An alternative approach is a static method based on a hardware-parametric type system which allows to easily exchange specific hardware implementations. Its compositional nature allows for analyzing large programs and libraries. Like in the RUM approach, this second approach models energy consumption of hardware as a finite state machine, which for each state has an associated power draw and each transition has a one-time energy cost. The result is a function which can calculate a precise energy consumption given the program input. In addition the operations generating this function can be interpreted in such a way that other uses like an overapproximation are possible.

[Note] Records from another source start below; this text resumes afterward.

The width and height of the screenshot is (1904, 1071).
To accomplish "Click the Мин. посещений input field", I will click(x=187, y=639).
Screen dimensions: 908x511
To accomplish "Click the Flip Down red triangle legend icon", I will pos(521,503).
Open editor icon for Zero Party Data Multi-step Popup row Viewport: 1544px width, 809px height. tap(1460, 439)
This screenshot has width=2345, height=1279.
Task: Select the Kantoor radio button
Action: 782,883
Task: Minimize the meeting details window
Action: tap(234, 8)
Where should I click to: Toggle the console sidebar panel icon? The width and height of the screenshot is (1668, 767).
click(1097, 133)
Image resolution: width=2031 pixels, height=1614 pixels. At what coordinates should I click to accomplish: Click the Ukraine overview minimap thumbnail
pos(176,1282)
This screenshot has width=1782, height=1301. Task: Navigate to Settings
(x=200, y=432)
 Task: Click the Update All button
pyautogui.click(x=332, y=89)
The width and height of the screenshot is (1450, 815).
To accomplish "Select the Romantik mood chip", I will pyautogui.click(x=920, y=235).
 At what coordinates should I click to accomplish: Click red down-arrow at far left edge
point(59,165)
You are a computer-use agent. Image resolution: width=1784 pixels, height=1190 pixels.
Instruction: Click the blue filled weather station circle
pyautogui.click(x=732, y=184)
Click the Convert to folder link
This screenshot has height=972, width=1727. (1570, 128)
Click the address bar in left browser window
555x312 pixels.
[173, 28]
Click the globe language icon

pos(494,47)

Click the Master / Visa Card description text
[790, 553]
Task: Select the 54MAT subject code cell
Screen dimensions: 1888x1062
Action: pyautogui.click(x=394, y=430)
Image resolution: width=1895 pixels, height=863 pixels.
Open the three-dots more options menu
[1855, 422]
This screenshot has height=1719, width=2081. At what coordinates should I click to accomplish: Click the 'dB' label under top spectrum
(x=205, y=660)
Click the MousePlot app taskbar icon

Christoph Bockisch is an assistant professor at the Open University, the Netherlands with a research focus on software technology, in particular programming languages, modularization mechanisms and program analysis. Before, Christoph has been assistant professor at the University of Twente, the Netherlands (2009 – 2014) and postdoc at the University of Darmstadt, Germany (2008) where he also received his doctoral degree (2008). Christoph authored and co-authored several papers, published amongst others by the OOPSLA, AOSD, TOOLS, and VEE conferences, or the journals TAOSD and JOT. He is co-founder and co-organizer of the workshop series on Green In and By Software Engineering (GIBSE) 2013, Free Composition (FREECO) 2011-12 and on Virtual Machines and Intermediate Languages (VMIL) 2007–12. He was Student-Events Co-Chair and PC member of the AOSD’13-‘14 conference as well as of several workshops and he was program co-chair of the AOSD-Europe Summer School 2009.
Bernard van Gastel is a lecturer and PhD candidate at the Open University of the Netherlands. His research focus is on formal methods with applications on energy consumption and correctness of software. His interests also include software engineering with a focus on efficiency, correctness, and sustainability but is also fond of operating systems and chip design.